**** Dataset excerpts

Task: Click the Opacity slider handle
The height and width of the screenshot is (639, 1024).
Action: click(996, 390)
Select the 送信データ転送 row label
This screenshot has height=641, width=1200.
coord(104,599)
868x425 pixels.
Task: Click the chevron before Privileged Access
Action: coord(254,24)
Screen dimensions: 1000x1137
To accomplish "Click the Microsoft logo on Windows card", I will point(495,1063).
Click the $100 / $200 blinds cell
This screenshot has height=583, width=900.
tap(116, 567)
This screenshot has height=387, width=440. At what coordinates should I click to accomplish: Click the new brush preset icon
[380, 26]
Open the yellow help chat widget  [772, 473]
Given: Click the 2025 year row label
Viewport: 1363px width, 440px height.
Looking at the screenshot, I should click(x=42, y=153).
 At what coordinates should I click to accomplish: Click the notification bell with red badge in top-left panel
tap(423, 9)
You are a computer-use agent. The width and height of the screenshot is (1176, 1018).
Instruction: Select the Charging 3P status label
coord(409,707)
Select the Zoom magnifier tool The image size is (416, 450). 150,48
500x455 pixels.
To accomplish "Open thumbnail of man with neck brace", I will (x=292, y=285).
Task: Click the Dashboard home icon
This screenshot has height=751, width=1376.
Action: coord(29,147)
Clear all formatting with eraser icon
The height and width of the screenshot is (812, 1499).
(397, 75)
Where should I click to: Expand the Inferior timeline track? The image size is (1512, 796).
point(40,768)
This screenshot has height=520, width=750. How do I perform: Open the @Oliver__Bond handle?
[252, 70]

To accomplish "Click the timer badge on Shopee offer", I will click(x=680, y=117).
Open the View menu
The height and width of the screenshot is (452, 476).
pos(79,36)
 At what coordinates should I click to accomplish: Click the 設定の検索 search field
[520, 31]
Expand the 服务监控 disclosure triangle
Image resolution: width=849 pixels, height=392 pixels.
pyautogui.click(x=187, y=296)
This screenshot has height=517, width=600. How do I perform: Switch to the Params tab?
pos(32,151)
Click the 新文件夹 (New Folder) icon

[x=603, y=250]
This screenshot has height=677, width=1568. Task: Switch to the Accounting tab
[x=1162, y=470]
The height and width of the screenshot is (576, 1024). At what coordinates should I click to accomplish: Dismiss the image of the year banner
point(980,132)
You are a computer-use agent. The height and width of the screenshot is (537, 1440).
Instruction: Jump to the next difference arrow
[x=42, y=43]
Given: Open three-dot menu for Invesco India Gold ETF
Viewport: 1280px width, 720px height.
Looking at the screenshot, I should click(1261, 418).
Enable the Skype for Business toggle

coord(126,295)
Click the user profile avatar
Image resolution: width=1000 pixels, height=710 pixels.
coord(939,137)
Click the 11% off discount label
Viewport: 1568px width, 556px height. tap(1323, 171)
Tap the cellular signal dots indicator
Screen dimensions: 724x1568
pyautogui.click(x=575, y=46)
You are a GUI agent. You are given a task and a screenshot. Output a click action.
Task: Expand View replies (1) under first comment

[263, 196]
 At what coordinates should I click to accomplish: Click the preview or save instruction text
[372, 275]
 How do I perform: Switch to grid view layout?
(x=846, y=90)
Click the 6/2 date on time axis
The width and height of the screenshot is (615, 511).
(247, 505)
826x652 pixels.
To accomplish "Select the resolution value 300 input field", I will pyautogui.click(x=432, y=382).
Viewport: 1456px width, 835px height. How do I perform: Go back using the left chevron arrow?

********

◆ Exercise details
Where a line of the data above includes "computer", copy that line.

◆ Solution for this exercise
You are a computer-use agent. The width and height of the screenshot is (1176, 1018).
You are a computer-use agent. The height and width of the screenshot is (537, 1440).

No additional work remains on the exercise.